Note: Entry rules cannot start with numbers or English. Duplicate entries will fail to be added.
- Import txt: Read the txt file to quickly add an entry: You can also import the entry in the txt file to the entry input area, and then repeat the "Add Entry" method to add an entry.
- Add, delete, modify and query: In the entry list area on the left side of the dialog box, you can modify an entry (double-click to modify a cell), or select one or more rows to delete.
- New entry: Enter the entry to be added in the text box area on the right, separated by a space or a new line, and then click the "Update Entry" button, or use the shortcut key: Ctrl + Enter to add the entry.
- Import dictionary library (.dct) file: By importing the existing dictionary library file, merge it with the current dictionary library to generate a new dictionary. The new dictionary contains all the entries in the two dictionaries before merging. If there are the same entries in the two dictionaries before merging, they will be merged.
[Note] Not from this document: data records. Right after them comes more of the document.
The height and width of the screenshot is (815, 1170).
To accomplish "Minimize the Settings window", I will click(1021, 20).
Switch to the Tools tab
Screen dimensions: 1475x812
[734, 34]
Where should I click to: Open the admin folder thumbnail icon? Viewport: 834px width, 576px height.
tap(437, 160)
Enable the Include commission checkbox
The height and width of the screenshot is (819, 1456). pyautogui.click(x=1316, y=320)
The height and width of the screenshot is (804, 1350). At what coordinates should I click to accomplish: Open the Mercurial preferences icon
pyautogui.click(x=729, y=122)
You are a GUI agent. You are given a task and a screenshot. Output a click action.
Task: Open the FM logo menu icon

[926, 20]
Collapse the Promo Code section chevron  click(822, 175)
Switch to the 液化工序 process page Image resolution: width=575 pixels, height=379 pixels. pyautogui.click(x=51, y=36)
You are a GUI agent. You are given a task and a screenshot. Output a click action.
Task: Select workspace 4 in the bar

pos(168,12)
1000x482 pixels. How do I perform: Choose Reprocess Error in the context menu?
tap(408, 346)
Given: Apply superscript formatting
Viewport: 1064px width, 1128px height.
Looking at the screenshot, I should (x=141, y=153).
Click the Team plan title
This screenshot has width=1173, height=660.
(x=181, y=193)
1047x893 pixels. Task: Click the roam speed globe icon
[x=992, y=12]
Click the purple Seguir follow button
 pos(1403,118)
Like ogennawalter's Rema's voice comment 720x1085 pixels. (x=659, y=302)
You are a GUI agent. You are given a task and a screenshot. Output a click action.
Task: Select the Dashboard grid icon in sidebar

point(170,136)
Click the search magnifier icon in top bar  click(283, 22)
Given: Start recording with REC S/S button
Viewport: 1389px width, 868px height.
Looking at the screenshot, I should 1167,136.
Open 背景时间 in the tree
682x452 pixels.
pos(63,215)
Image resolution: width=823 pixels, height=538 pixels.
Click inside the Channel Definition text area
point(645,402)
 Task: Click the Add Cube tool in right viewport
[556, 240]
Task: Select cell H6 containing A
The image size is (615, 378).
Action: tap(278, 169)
- Export dictionary library (.dct) file: Export the contents of the currently displayed dictionary library as a DCT file;
- Export txt: Export the contents of the current display dictionary library as a txt file.
Conversion between
dictionary database and property table
Support the mutual conversion of dictionary library files (*.dct) and Tabular Dataset;
Dictionary Library to Attribute Table
Because the dictionary library file is saved in binary system, it is not enough to intuitively understand the content of the dictionary library. It is more intuitive to modify the dictionary file in the converted attribute table through the Dictionary Library to Attribute Table function.
Function Entry
- Traffic Analysis tab-> Geocoding-> Dictionary Library-> Dictionary Library-> Attribute Table;
- Toolbox-> Geocoding-> Dictionary Library-> Attribute Table;
Parameter Description
- Dictionary Library File: Select a dictionary library file.
- Result Data: The Datasource where the result Tabular Dataset is located. Set the name of the Result Dataset. The default name is result _ Dictionary ToTabular.
Attribute Table to Dictionary Library
Function Entry
- Traffic Analysis tab-> Geocoding-> Dictionary Library-> Attribute Table-> Dictionary Library;
- Toolbox-> Geocoding-> Attribute Table-> Dictionary Library;
Parameter Description
- Source data: Select Tabular Dataset in Current Workspace.
- Entries field: The field in the property sheet that is used for word segmentation.
- Word frequency field: It is used to record the number of times this entry is used. Words with high word frequency will be filtered out as entries first.
- Result Data: Set the storage path of the specified address dictionary file and the file name of the dictionary library.